Start of Provided data

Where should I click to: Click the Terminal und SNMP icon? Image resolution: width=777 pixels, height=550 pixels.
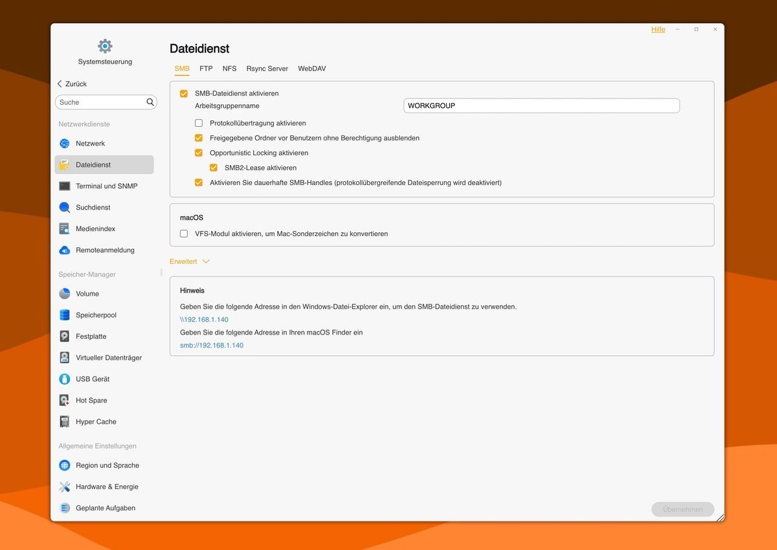pos(65,186)
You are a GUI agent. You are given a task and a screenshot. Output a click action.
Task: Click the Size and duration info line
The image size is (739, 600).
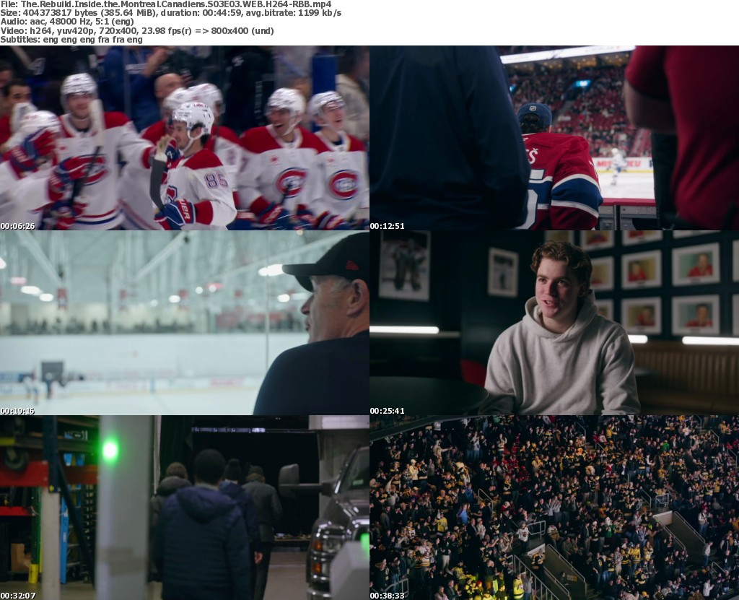click(x=170, y=13)
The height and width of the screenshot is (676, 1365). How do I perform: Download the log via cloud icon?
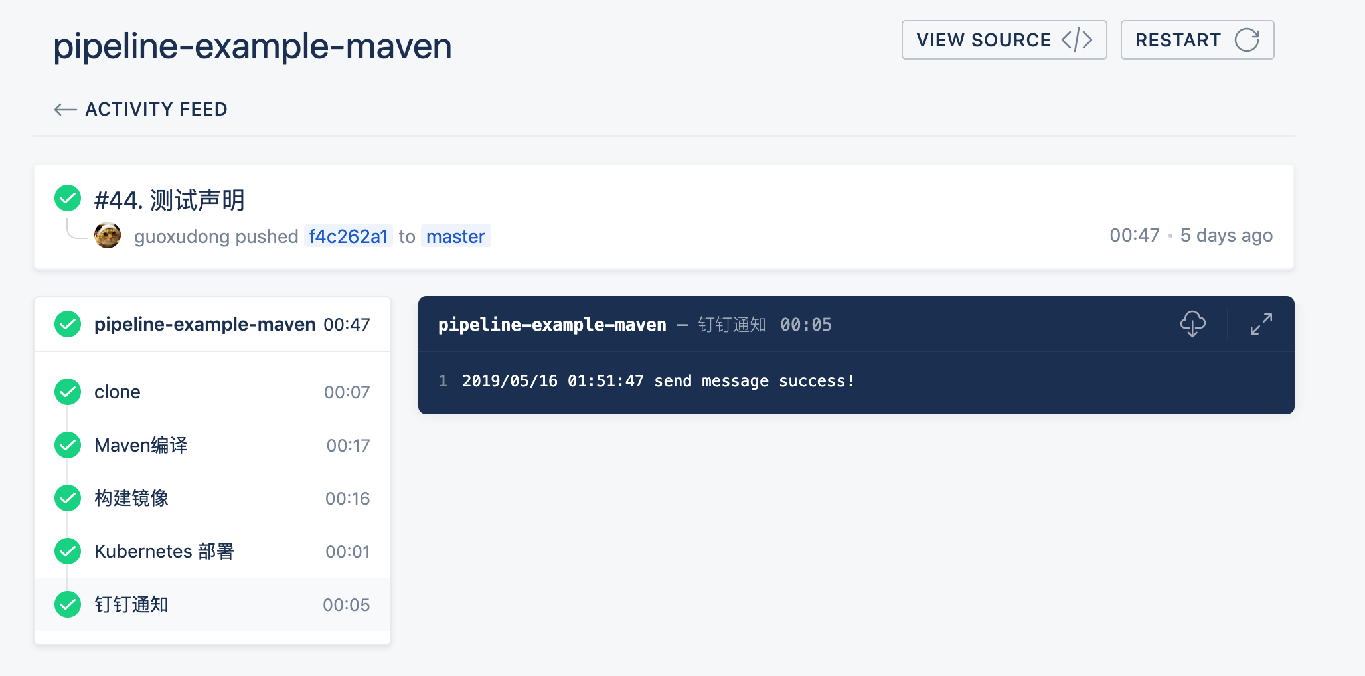pos(1192,324)
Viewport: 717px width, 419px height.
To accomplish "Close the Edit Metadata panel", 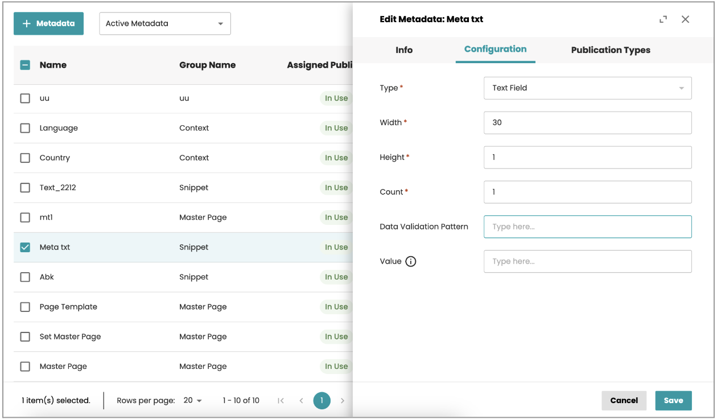I will click(x=685, y=19).
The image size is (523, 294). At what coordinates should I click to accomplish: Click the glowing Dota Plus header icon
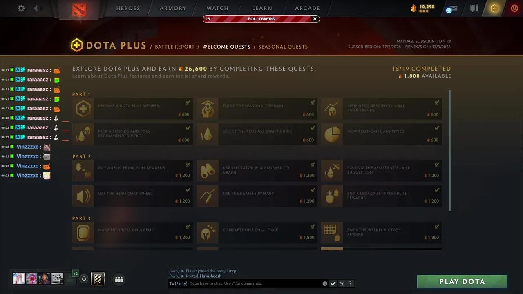(x=494, y=9)
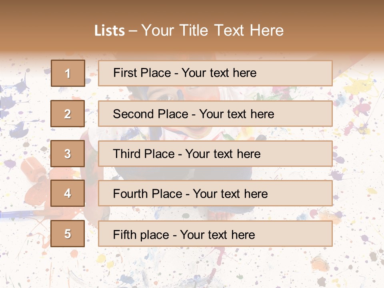
Task: Select the number 1 box
Action: coord(68,73)
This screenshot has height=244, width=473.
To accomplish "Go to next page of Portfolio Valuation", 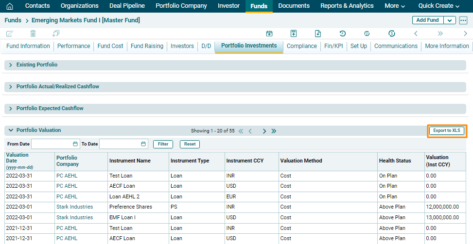I will (x=264, y=131).
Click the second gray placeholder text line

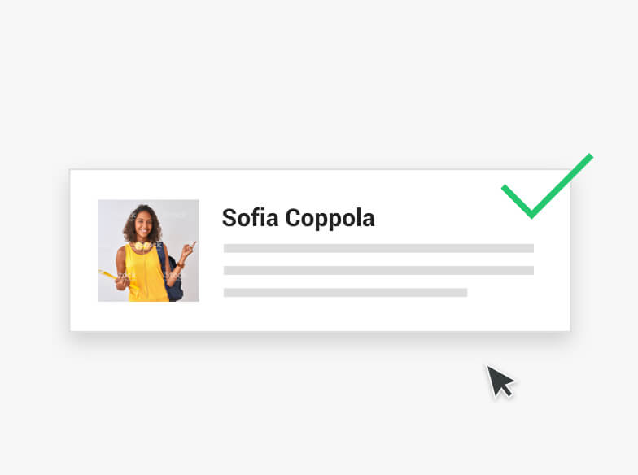pos(378,270)
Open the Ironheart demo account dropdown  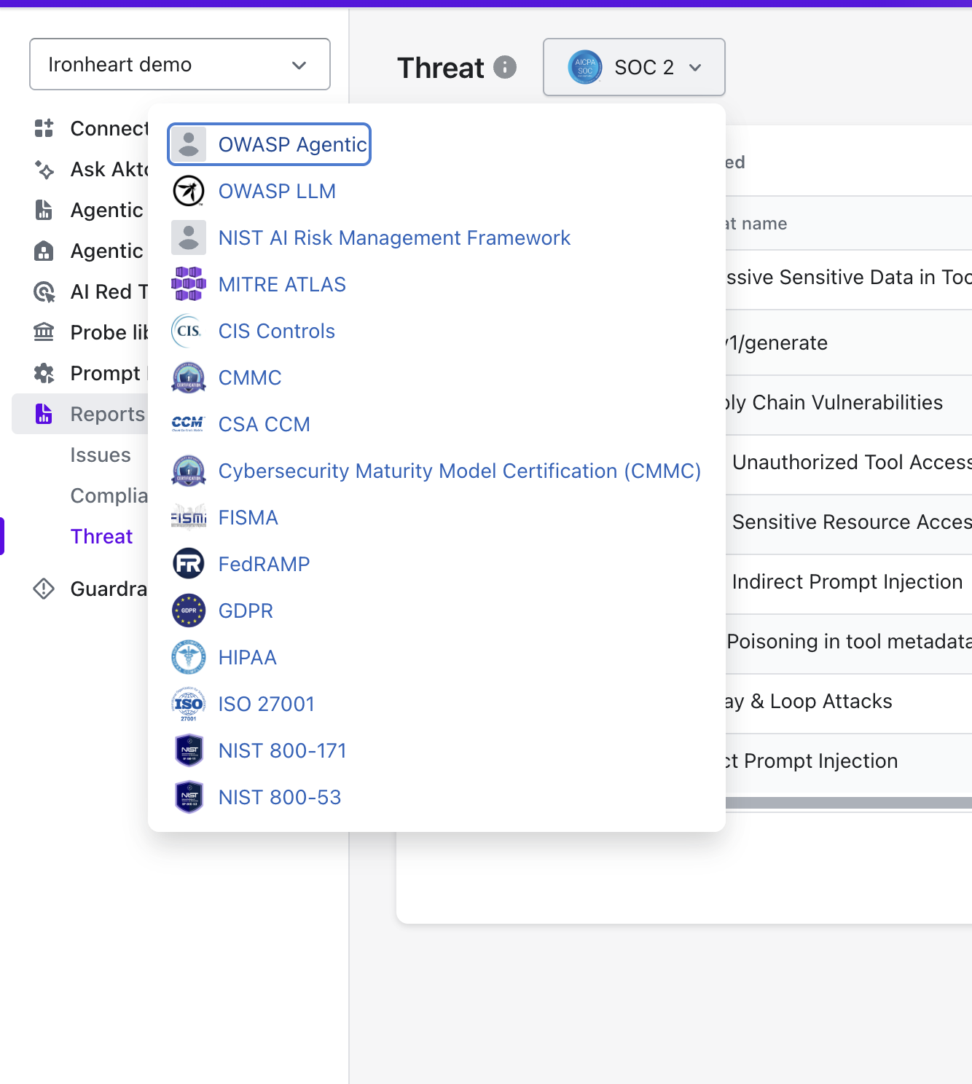(179, 65)
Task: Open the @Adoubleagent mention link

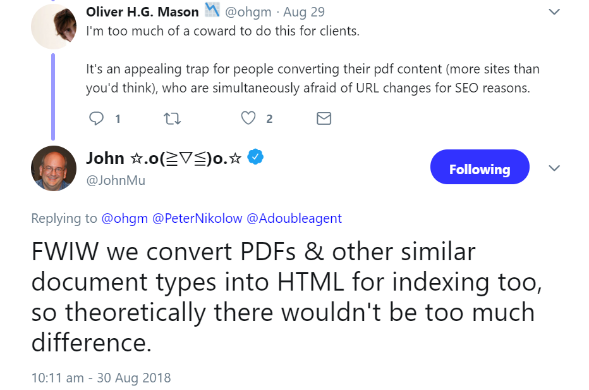Action: (x=294, y=218)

End of Provided data

Problem details. Above, find the line holding "Task: Click the Size and duration info line" and the line holding "Viewport: 717px width, 419px height.". Print exactly those two lines and every line between them, but no pictures.

Expected output.
Task: Click the Size and duration info line
The image size is (739, 600).
click(x=170, y=13)
The height and width of the screenshot is (676, 1365). How do I perform: Download the log via cloud icon?
pos(1192,324)
Viewport: 717px width, 419px height.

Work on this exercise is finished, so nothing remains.